Now the problem is trying to figure out a general rule... Maybe these questions could help us find it. My comments are in blue:

When is it common to use they? And when is it possible or in use? It is common with generic names, not associated with any stereotype, like runner, driver, teacher, professor, suspect, etc., and with some names when we can't guess the gender, like nicknames or foreign names. It is possible and in use with stereotypes associated with both males and females.

When is it common to use he? And when is it possible or in use? It's common with some stereotypes usually associated with males, like truck driver, soldier, police officer, serial killer, doctor, scientist, etc. It is possible and in use with generic names, not associated with any stereotype, like runner, driver, teacher, professor, suspect, etc.

When is it common to use she? It's common with some stereotypes usually associated with females, like nurse and secretary

Are there some exceptions?

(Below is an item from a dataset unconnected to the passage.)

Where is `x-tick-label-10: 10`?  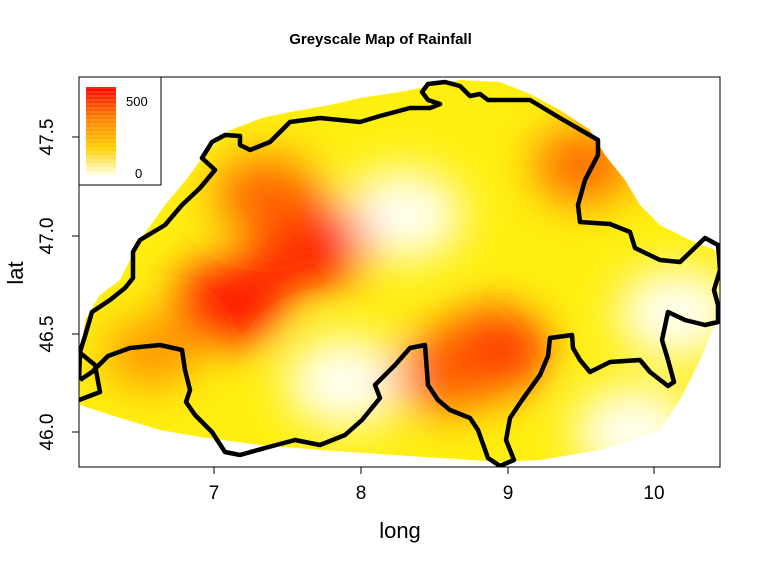 x-tick-label-10: 10 is located at coordinates (654, 494).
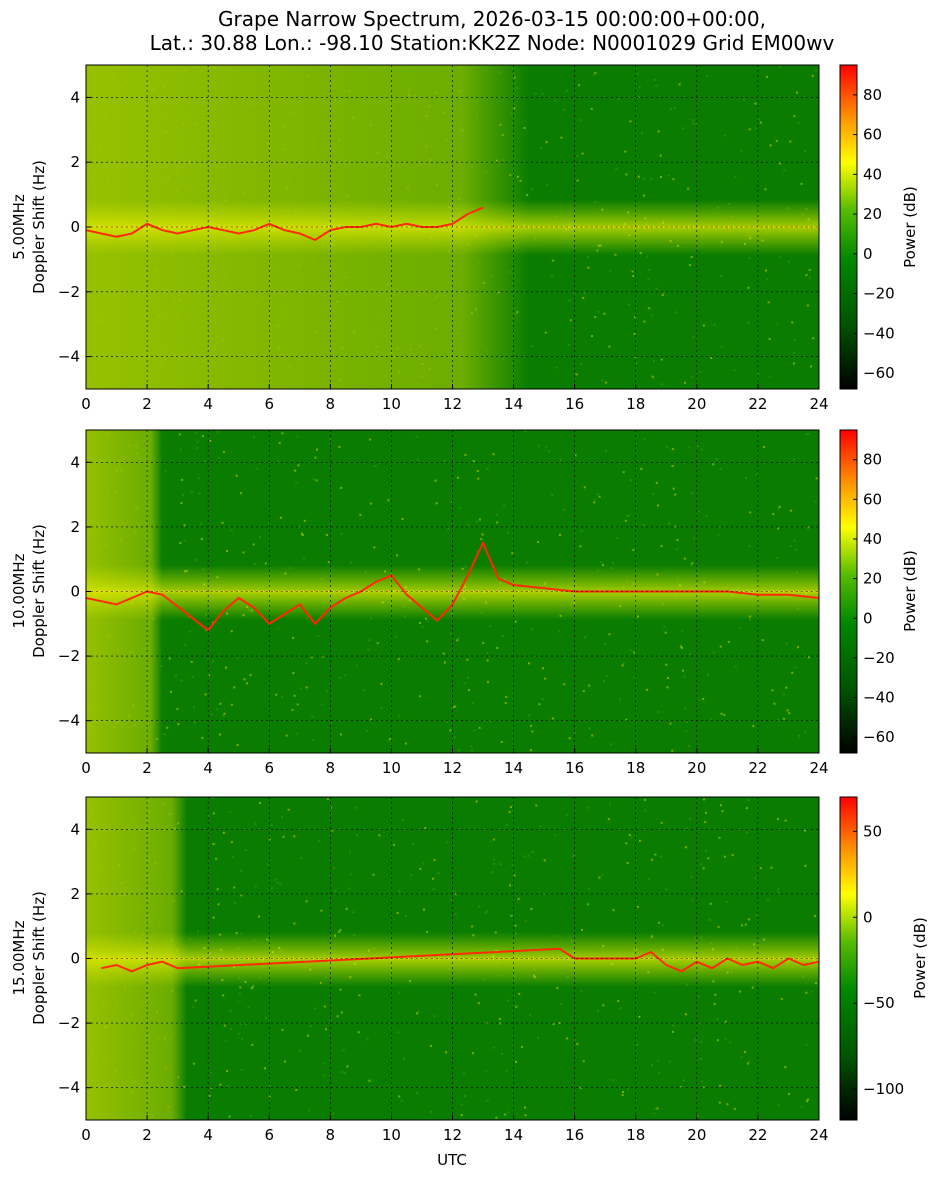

Sometimes we can choose to avoid using a pronoun, for example repeating the subject, using "that" or "that person". Sometimes we can use "he or she", only to start with, then you go on just using "he".

Further considerations: sometimes the stereotype associated with someone is too strong, so the pronoun associated with "soldier" is practically always "he"

To sum up:

  • male stereotype: he, also they

  • female stereotype: she, also they (sometimes he, as a generic he)

  • no stereotypes: they, also he

  • nicknames or foreign names: they
Let me know what do you think of my considerations, and what are yours. Thank you.